Так сказала жена бесстрастным голосом. И глаза её светились смесью невозмутимости, насмешки, цинизма. Даже осуждающе гордо выпрямилась.
Они какое-то время смотрели друг другу в глаза. Никак не могли отвести взгляда. Евгения провела языком по губам.
-  Не думай, что просить прощение буду, и не жди, что на колени перед тобой паду. Устала. Некому меня жалеть…Отдала себя чурке с глазами…
- Ты что, Жень?
- А ничего! Через плечо!
Было и до этого, цепляла жизнь на крючок. Было, не раз казалось, что всё, тупик во всём. Мнимая надёжность кончалась полным беспросветом. Потом, конечно, всё забывалось. Но чтобы так, чтобы, глядя в глаза заявить…
Дана человеку возможность обманываться. Но ведь никто и не отнял посыл надежды в безнадёжной дали обрести спокойствие. Куда бы ни повела судьба, везде есть жизнь.
Непереносимо долго ждал следующей реплики. Холодело нутро. В словах таилась угроза и коварство. Слова приобретали оттенок зловещности.
Ужасной была минута, пронизанная ожиданием. Она безнадёжна, коварна своей непредсказуемостью.
Послышался шорох. Валентина оторвалась от стенки. Валентина зевнула, запахнула халат, запинаясь, проговорила:
- Виктор! Ты не обессудь, мы немного того, но ничего лишнего. Позвонить забыли. Напоздравлялись. Пирогами нас накормили. Время, понимаешь, потеряли. Сидели, разговаривали. Хотели Николашу за тобой послать, да как-то… Сам понимаешь…
Наигранно-бодрый голос. Два тусклых пятна глаза. Стремительно летит время, неуловимое время, что-то исправить, что-то попытаться сделать нет никаких сил.

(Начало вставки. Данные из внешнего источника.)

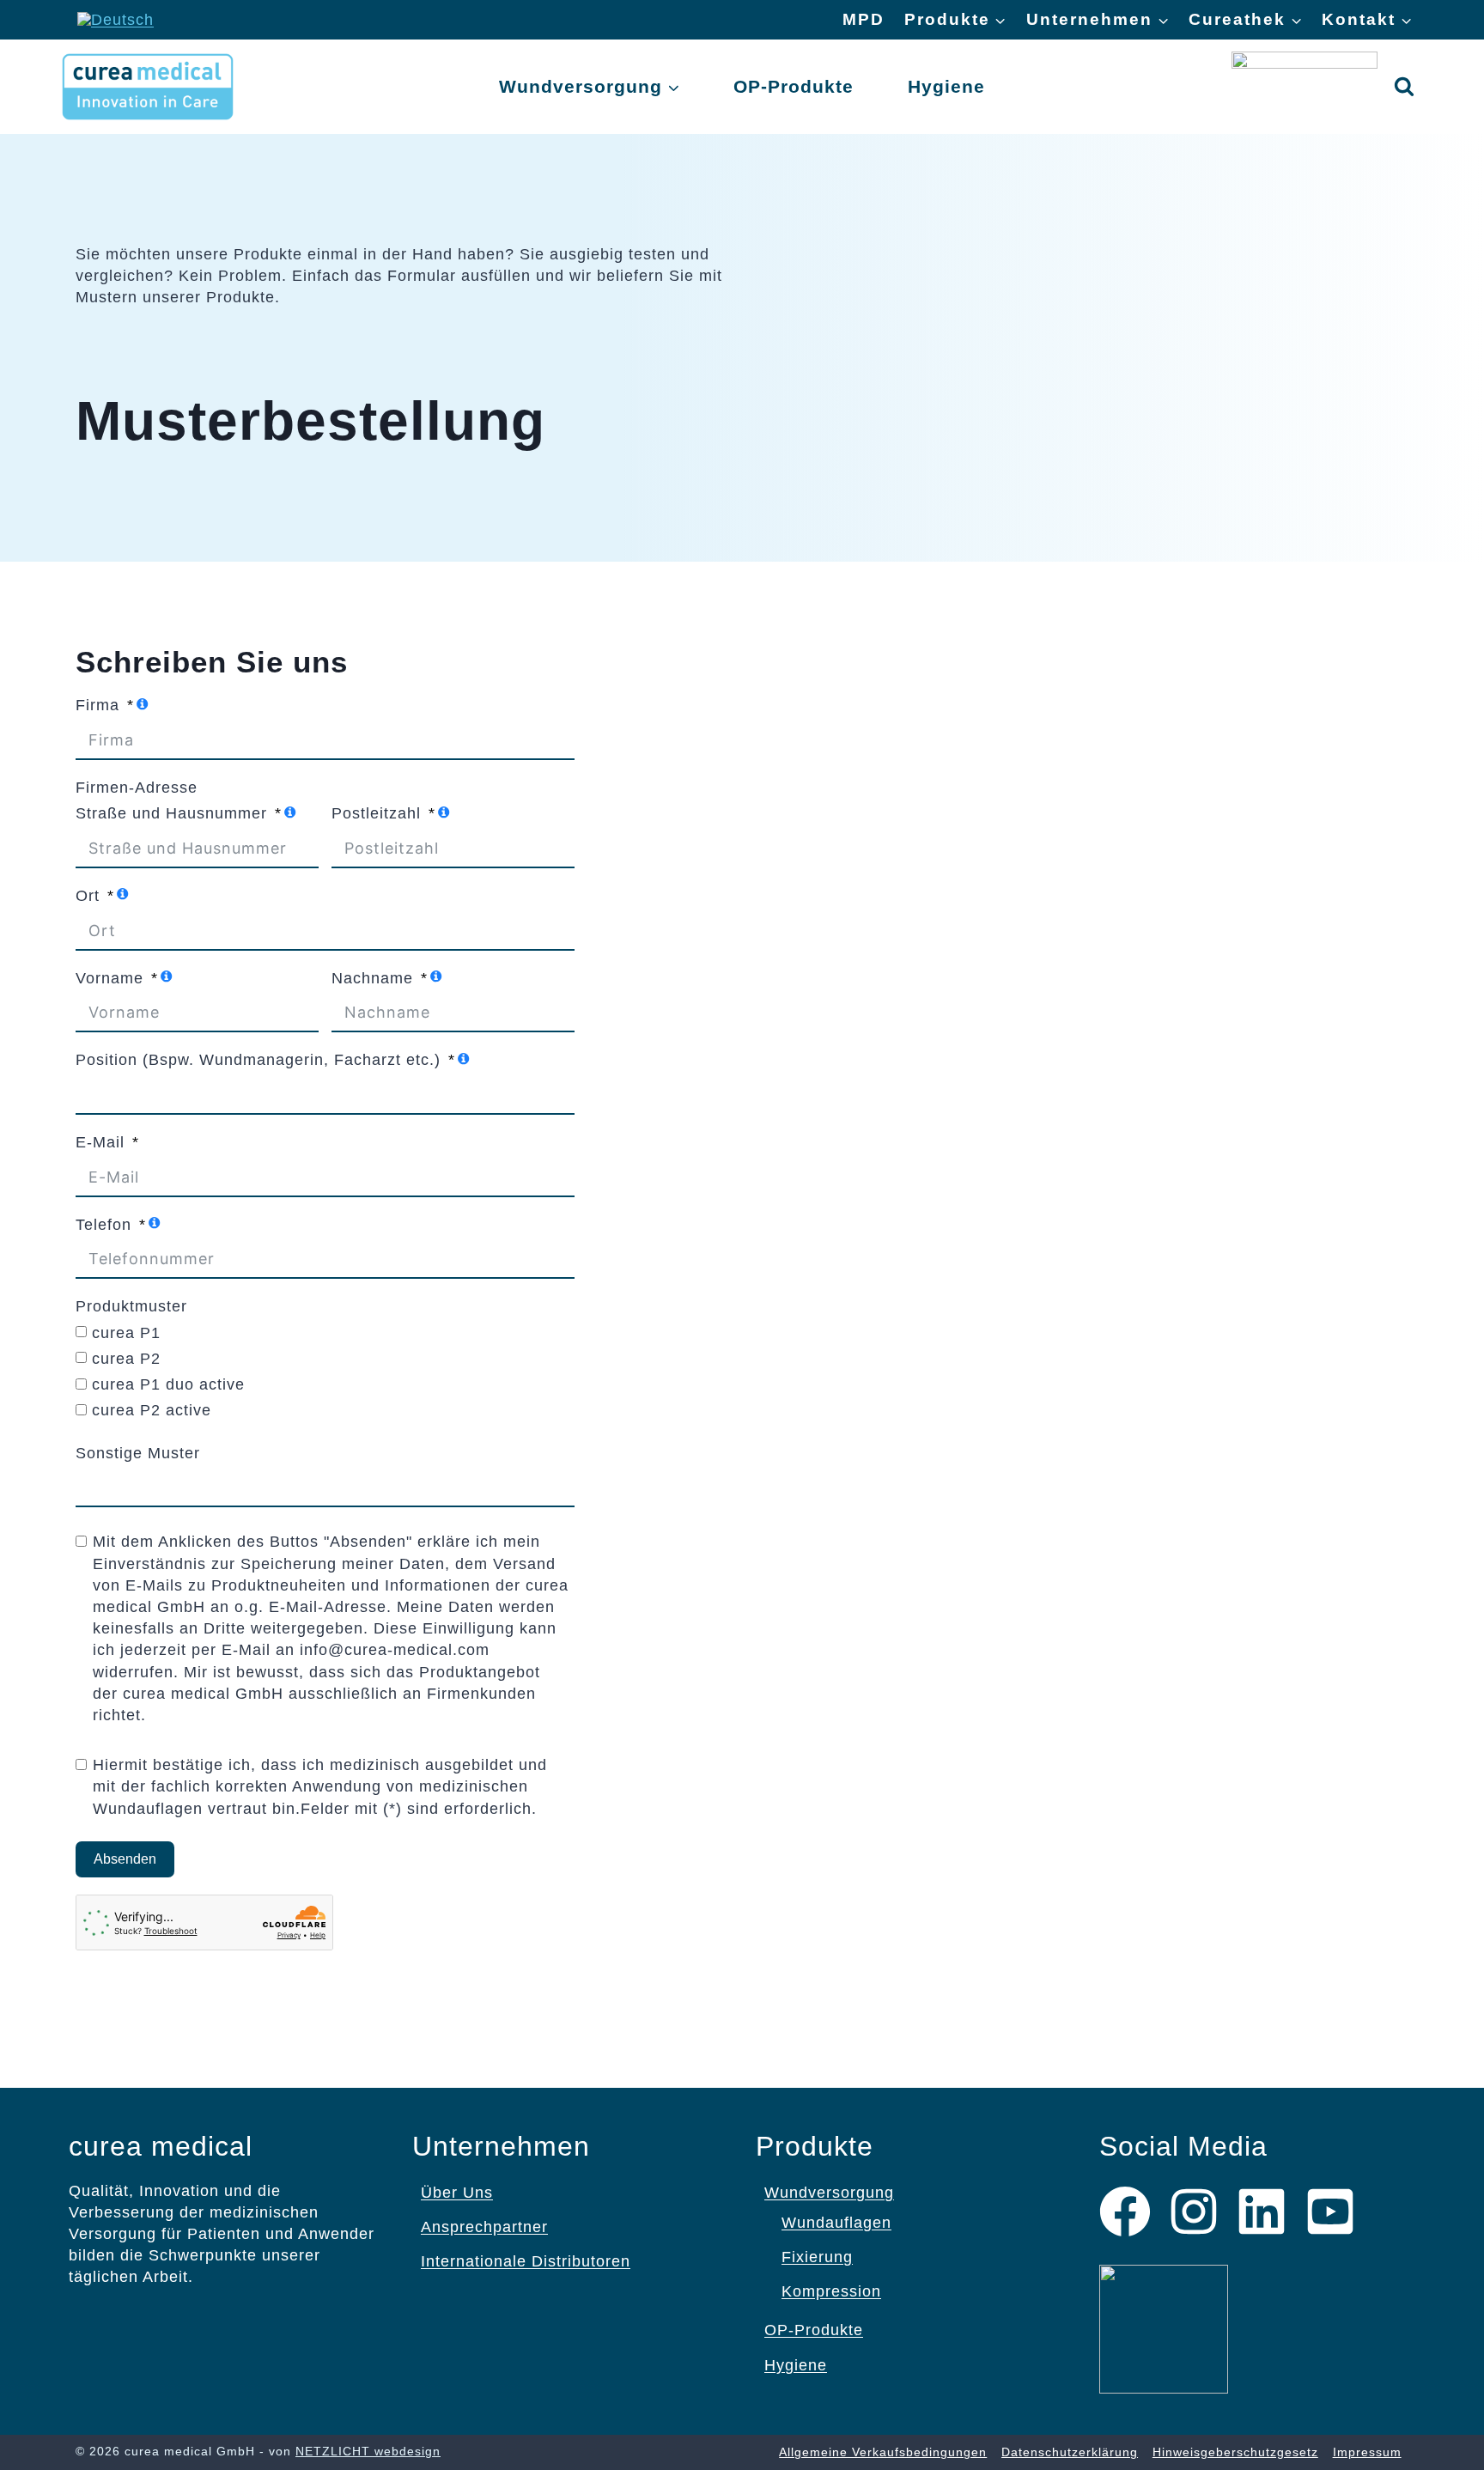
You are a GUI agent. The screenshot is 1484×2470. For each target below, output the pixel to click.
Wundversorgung (829, 2192)
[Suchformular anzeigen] (1404, 87)
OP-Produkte (793, 86)
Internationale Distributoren (525, 2261)
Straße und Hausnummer (171, 813)
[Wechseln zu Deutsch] (115, 20)
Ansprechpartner (484, 2227)
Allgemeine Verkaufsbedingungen (883, 2452)
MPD (863, 19)
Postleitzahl (376, 813)
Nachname (372, 978)
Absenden (125, 1859)
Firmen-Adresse (137, 787)
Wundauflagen (836, 2222)
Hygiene (946, 86)
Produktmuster (131, 1306)
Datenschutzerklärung (1069, 2452)
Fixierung (817, 2257)
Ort (88, 895)
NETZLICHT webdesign (368, 2451)
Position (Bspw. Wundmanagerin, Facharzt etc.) (258, 1059)
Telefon (103, 1224)
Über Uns (457, 2192)
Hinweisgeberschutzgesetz (1235, 2452)
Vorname (109, 978)
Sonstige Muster (138, 1453)
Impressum (1367, 2452)
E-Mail (100, 1142)
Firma (97, 705)
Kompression (831, 2291)
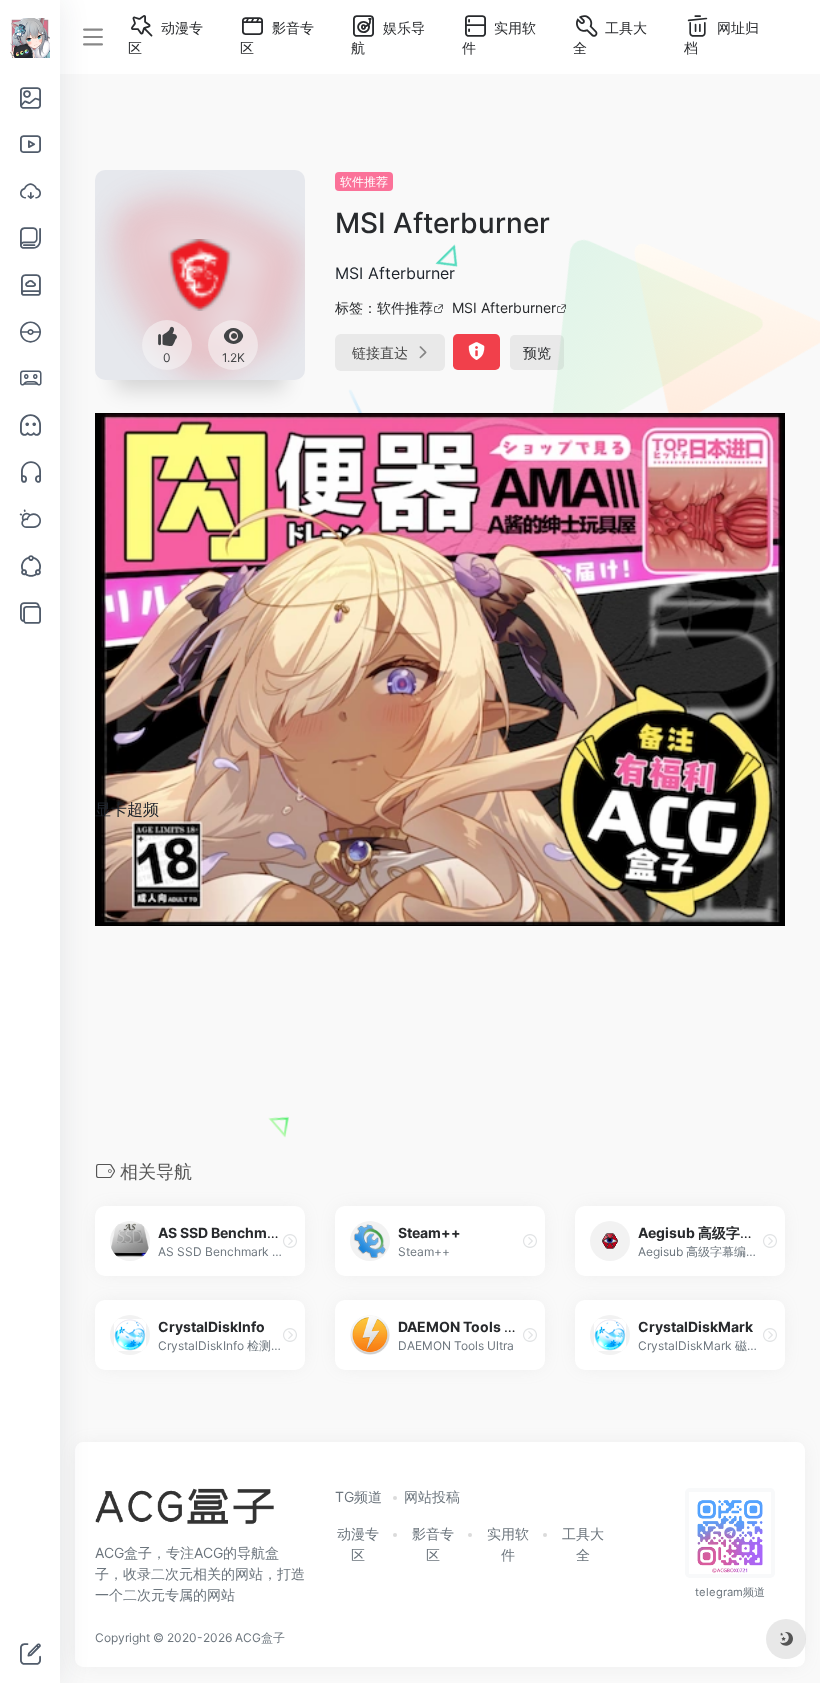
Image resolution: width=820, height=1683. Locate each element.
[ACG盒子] (184, 1513)
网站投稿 (432, 1496)
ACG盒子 (260, 1637)
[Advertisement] (440, 989)
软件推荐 (364, 181)
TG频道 (358, 1496)
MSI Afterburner (504, 307)
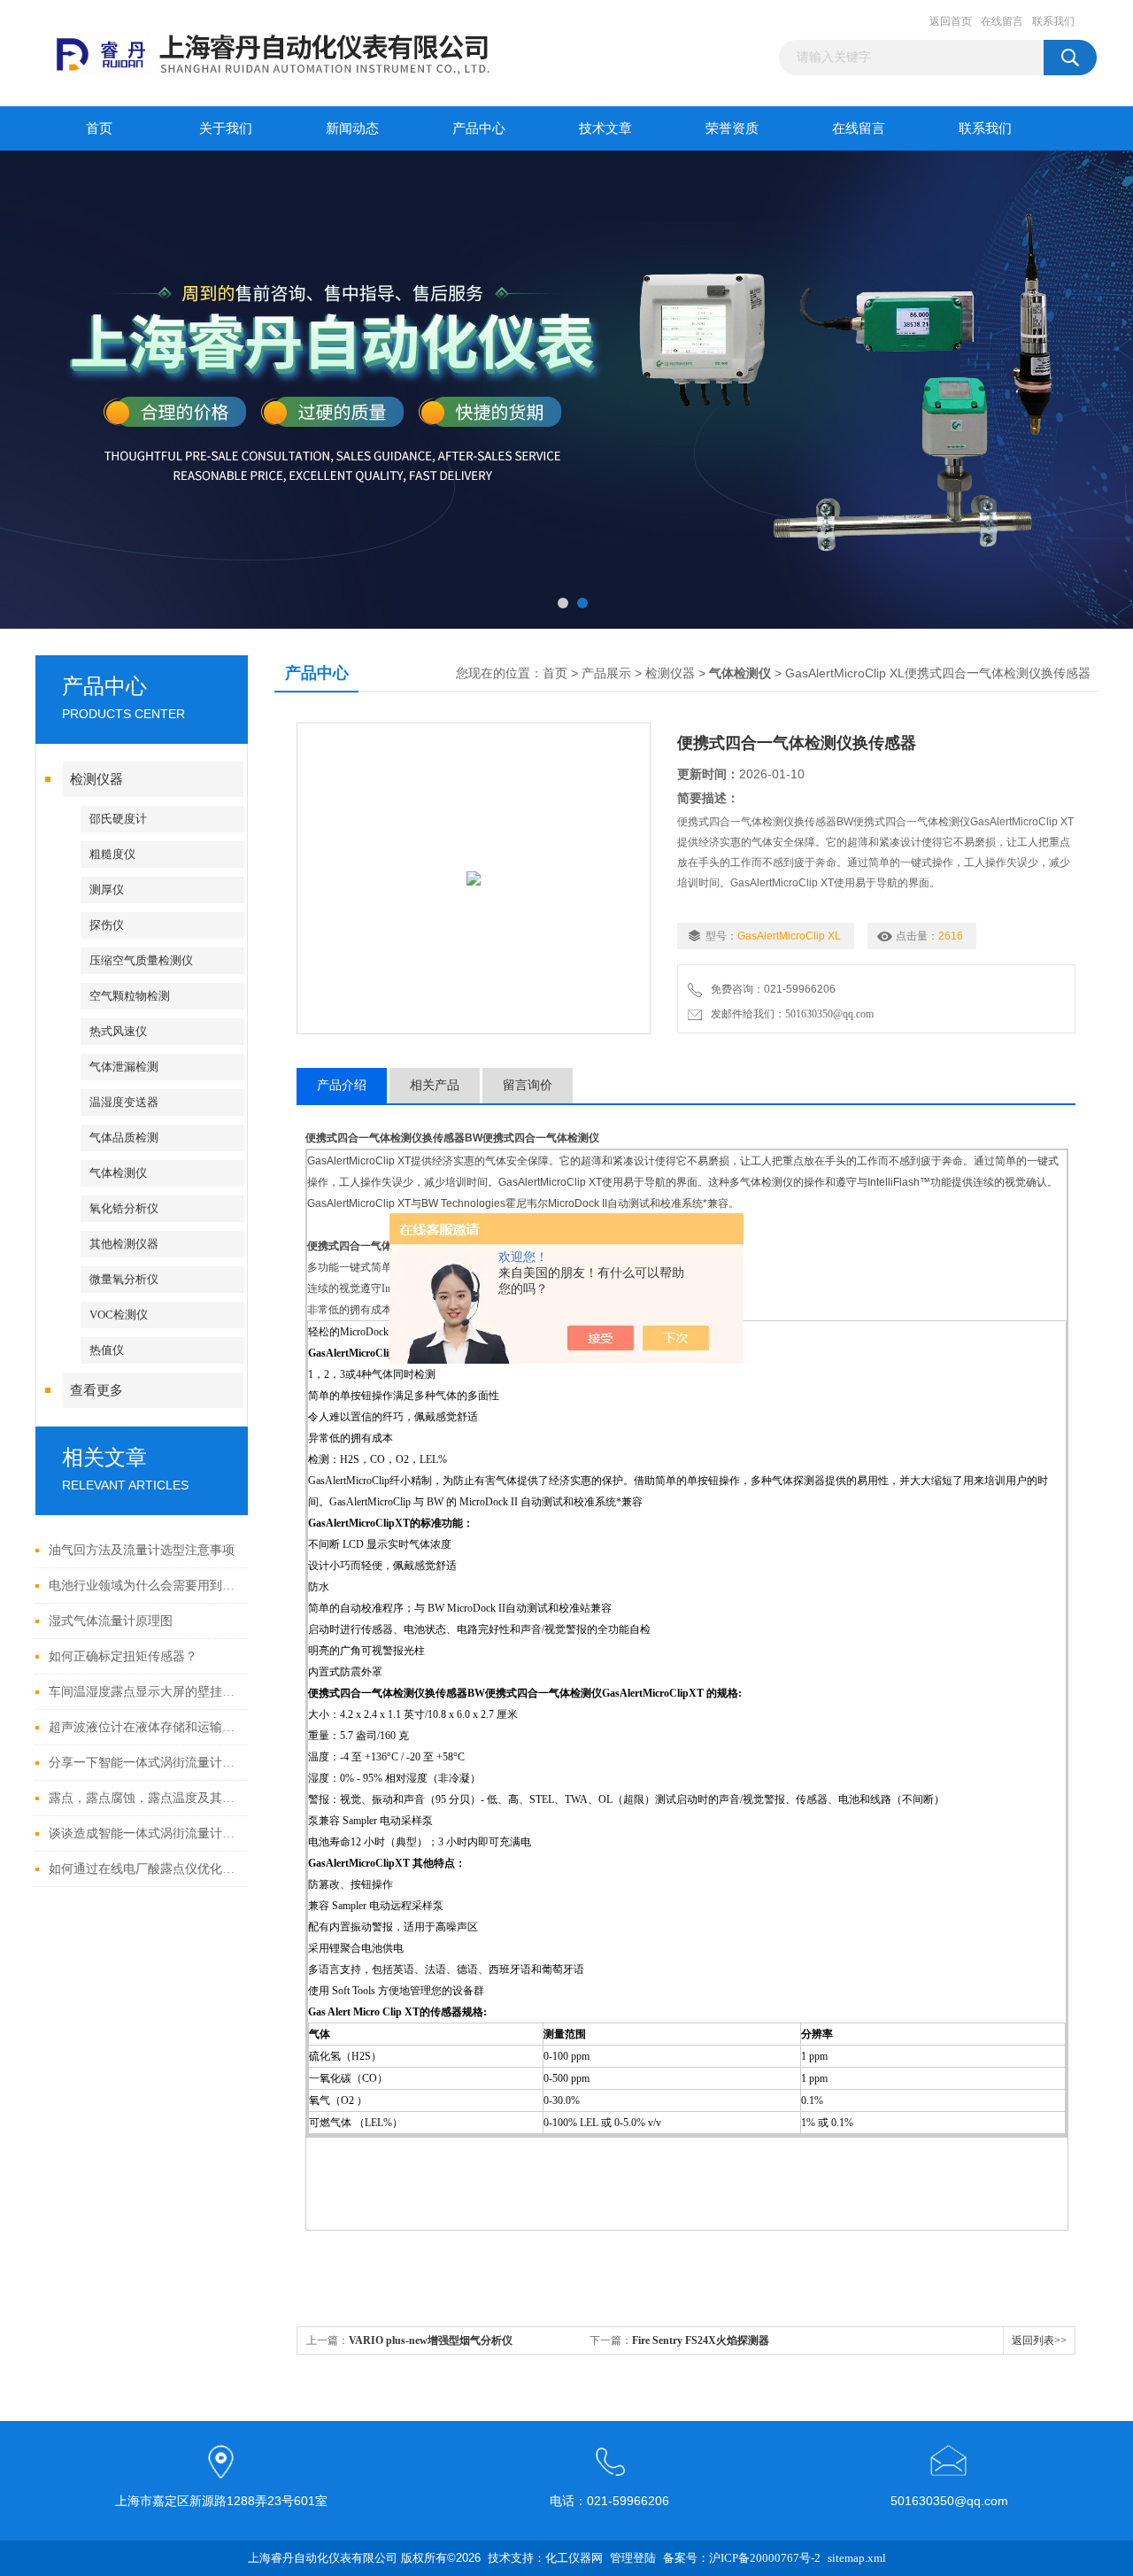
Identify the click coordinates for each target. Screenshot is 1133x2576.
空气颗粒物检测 (129, 995)
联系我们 (1053, 21)
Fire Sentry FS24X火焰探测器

Судьба.
- К чёрту. Я с тобой развожусь. Уеду. Устала. Живу, как в тисках. Ты холоден, ты пуст, ты понятия не имеешь, что такое любовь, как это любить. С тобой хорошо, основательный, но ты – машина. Семён, будь он неладен, на ночь вспомнился, – он хоть и надругался надо мной, но брал меня с удовольствием. А тебе я сама отдаюсь по принуждению: надо, чтобы тебе было хорошо. Тебе!
- Ты чего, Жень?
- Молчи! – Евгения сделала движение, будто собралась закрыть рот Виктора ладонью. – Радостной минуточки нет. Скукотища! – безо всякой связи сказала жена совершенно безразличным тоном. - Хочу, чтобы ты знал: ничего предосудительного не сделала. Спорить и обвинять не в чем. Или – или. Ну, напились бабы! Настроение таким было. Да, Валюх, можем мы иногда оторваться по полной программе? – Евгения спрашивала у Валентины, а смотрела на Виктора.
Прострация. Всё нереально. Злость улетучилась. В минуту понял, что не осталось никаких желаний. Ни пить или есть, ни куда-то идти. Ужасный запах перегара. Зевок Валентины. Тусклая лампочка в коридоре.
Едва сдержался, чтобы не ударить жену. Но почему-то вместо этого начал медленно гладить её руку. Гладил и гладил, и возникло чувство, словно гладит чужого ребёнка. И Евгения не отводила глаз. Еле заметно кивнула. А глазах стояли слёзы. Боязливо передернула плечами.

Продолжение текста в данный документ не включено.